You are given a binary tree in which each node contains an integer value.

Find the number of paths that sum to a given value.

The path does not need to start or end at the root or a leaf, but it must go downwards (traveling only from parent nodes to child nodes).
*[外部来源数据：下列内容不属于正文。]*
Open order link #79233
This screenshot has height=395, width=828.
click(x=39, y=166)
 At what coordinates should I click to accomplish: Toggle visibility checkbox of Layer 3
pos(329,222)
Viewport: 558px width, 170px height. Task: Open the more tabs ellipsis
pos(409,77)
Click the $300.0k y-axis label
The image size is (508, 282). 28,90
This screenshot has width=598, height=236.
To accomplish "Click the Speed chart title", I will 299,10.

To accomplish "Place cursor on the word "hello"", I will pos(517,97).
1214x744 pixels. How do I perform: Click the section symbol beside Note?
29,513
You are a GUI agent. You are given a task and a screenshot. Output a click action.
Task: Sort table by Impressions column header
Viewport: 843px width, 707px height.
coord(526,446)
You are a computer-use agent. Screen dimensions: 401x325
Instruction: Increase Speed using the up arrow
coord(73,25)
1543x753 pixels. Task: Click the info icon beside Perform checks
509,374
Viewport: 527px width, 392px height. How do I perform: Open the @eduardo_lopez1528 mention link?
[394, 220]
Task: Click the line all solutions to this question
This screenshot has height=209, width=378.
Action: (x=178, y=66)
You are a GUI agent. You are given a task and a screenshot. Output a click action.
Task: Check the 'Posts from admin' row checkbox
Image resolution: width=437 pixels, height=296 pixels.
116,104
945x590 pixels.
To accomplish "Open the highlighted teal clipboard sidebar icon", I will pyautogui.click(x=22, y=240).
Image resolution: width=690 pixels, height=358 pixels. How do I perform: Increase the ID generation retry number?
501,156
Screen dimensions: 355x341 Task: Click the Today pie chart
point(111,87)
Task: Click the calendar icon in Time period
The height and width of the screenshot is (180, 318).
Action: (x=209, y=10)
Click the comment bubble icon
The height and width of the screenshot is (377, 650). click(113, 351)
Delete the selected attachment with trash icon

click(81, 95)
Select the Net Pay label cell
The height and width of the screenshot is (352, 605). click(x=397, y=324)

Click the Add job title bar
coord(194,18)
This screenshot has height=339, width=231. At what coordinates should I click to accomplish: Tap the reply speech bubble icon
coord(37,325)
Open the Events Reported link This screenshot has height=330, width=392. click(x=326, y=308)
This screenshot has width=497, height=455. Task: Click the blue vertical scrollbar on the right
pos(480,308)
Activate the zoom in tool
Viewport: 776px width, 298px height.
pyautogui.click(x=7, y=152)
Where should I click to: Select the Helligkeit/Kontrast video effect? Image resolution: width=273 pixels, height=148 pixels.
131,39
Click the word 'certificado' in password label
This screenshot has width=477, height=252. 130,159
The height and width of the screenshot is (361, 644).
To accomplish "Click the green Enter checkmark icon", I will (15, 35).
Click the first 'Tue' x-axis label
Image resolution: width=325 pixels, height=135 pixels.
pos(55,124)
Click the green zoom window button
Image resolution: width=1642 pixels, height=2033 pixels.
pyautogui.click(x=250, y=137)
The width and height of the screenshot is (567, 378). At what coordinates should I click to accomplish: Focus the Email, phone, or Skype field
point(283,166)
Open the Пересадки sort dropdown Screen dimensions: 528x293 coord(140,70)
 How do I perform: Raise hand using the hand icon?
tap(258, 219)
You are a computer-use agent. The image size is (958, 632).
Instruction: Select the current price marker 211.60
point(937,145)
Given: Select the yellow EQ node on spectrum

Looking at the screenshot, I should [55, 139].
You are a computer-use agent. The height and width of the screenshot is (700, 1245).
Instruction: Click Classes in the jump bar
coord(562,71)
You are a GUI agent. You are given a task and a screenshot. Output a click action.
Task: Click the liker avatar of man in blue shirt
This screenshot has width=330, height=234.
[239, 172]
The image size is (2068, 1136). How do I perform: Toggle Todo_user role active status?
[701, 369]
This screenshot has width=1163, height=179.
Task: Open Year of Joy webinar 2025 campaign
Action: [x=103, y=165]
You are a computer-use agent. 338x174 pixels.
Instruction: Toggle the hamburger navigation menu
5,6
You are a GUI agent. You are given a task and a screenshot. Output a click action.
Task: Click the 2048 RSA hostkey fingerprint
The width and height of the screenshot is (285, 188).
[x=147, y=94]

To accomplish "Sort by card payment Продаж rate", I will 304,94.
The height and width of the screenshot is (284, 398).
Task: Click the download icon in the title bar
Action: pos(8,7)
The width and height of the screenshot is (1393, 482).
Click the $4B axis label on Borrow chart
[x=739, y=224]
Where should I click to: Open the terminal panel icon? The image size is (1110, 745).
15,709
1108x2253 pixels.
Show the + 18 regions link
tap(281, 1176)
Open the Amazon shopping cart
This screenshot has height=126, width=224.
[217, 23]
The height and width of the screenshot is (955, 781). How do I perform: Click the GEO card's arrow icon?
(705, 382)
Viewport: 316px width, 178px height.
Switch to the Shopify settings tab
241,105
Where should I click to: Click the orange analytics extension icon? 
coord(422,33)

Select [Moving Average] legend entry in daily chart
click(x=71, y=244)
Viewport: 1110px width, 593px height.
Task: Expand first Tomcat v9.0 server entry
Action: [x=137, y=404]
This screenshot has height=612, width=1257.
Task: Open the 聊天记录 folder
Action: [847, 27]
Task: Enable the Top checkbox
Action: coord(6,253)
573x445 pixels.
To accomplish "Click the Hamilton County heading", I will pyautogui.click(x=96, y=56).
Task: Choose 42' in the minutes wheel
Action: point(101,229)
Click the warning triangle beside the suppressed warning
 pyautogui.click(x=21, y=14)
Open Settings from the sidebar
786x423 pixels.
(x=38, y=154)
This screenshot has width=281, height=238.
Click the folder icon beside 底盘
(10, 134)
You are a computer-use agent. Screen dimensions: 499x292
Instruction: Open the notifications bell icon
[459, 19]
The tree has no more than 1,000 nodes and the values are in the range -1,000,000 to 1,000,000.

Example:

root = [10,5,-3,3,2,null,11,3,-2,null,1], sum = 8

      10
     /  \
    5   -3
   / \    \
  3   2   11
 / \   \
3  -2   1

Return 3. The paths that sum to 8 are:

1.  5 -> 3
2.  5 -> 2 -> 1
3. -3 -> 11

SOLVE:

/**
 * Definition for a binary tree node.
 * struct TreeNode {
 *     int val;
 *     TreeNode *left;
 *     TreeNode *right;
 *     TreeNode(int x) : val(x), left(NULL), right(NULL) {}
 * };
 */
class Solution {
public:
    int pathSum(TreeNode* root, int sum) {
        return pathSum1(root,sum,sum);
    }
private:
    int pathSum1(TreeNode* root, int sum, int total) {
        if(!root)
            return 0;
        else if(sum==root->val)
            return 1+pathSum2(root->left,0)+pathSum2(root->right,0)+pathSum1(root->left,total,total)+pathSum1(root->right,total,total);
        else
            return pathSum2(root->left,sum-root->val)+pathSum2(root->right,sum-root->val)+pathSum1(root->left,total,total)+pathSum1(root->right,total,total);
    }
    int pathSum2(TreeNode* root, int sum) {
        if(!root)
            return 0;
        else if(sum==root->val)
            return 1+pathSum2(root->left,0)+pathSum2(root->right,0);
        else
            return pathSum2(root->left,sum-root->val)+pathSum2(root->right,sum-root->val);
    }
};

注意：这题反反复复测试了好多次才做对......错误有：同一条轮径重复算入，或者漏掉了一些路径。

最终思路是：

1、创建两个版本的函数（Public函数是Leetcode的默认调用函数，其实可以去掉），pathSum1（）会分裂出一条新路径，而pathSum2（）只能在当前路径继续计算下去。（之前一种错误是只用了pathSum1（）函数，导致以第n层为起始点的路径被算了n-1次）

2、当sum与当前节点值相等时，除了返回 1 还要计算后续路径和为 0 的可能数。

大佬的答案：

class Solution {
public:
    int pathSum(TreeNode* root, int sum) {
        if(!root) return 0;
        return sumUp(root, 0, sum) + pathSum(root->left, sum) + pathSum(root->right, sum);
    }
private:
    int sumUp(TreeNode* root, int pre, int& sum){
        if(!root) return 0;
        int current = pre + root->val;
        return (current == sum) + sumUp(root->left, current, sum) + sumUp(root->right, current, sum);
    }
};

大佬的程序确实简洁......